ACTION ITEM :: Update the lines from the start of the records through the line containing "center [100, 271].", inclusive, replacing "Describe" with "Identify" and leaving everything else unchanged.

**********

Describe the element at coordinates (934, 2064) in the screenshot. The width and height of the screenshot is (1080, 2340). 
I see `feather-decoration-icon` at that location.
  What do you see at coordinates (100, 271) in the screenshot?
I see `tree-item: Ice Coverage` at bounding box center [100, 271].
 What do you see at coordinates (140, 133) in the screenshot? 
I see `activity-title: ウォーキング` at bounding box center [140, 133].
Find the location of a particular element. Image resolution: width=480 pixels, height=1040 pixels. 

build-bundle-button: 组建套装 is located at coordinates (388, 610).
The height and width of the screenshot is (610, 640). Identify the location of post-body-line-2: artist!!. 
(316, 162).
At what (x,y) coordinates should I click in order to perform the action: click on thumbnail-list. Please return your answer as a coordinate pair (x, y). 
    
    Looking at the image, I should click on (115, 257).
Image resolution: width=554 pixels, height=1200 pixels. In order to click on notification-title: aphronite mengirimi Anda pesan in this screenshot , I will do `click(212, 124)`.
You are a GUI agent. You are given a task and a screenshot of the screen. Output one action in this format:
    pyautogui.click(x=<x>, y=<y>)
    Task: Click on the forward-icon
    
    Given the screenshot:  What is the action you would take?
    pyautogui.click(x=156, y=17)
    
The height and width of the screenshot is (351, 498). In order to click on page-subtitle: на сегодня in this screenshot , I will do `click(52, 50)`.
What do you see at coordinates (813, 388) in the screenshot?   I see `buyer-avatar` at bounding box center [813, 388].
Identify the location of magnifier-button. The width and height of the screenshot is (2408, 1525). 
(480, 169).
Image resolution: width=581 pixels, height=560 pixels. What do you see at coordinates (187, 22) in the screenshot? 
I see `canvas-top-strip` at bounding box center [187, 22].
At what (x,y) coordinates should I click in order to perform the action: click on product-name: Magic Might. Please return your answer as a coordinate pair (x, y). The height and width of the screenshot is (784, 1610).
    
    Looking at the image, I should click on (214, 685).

**********

TASK RESULT ::
Identify the element at coordinates (934, 2064) in the screenshot. The width and height of the screenshot is (1080, 2340). 
I see `feather-decoration-icon` at that location.
  What do you see at coordinates (100, 271) in the screenshot?
I see `tree-item: Ice Coverage` at bounding box center [100, 271].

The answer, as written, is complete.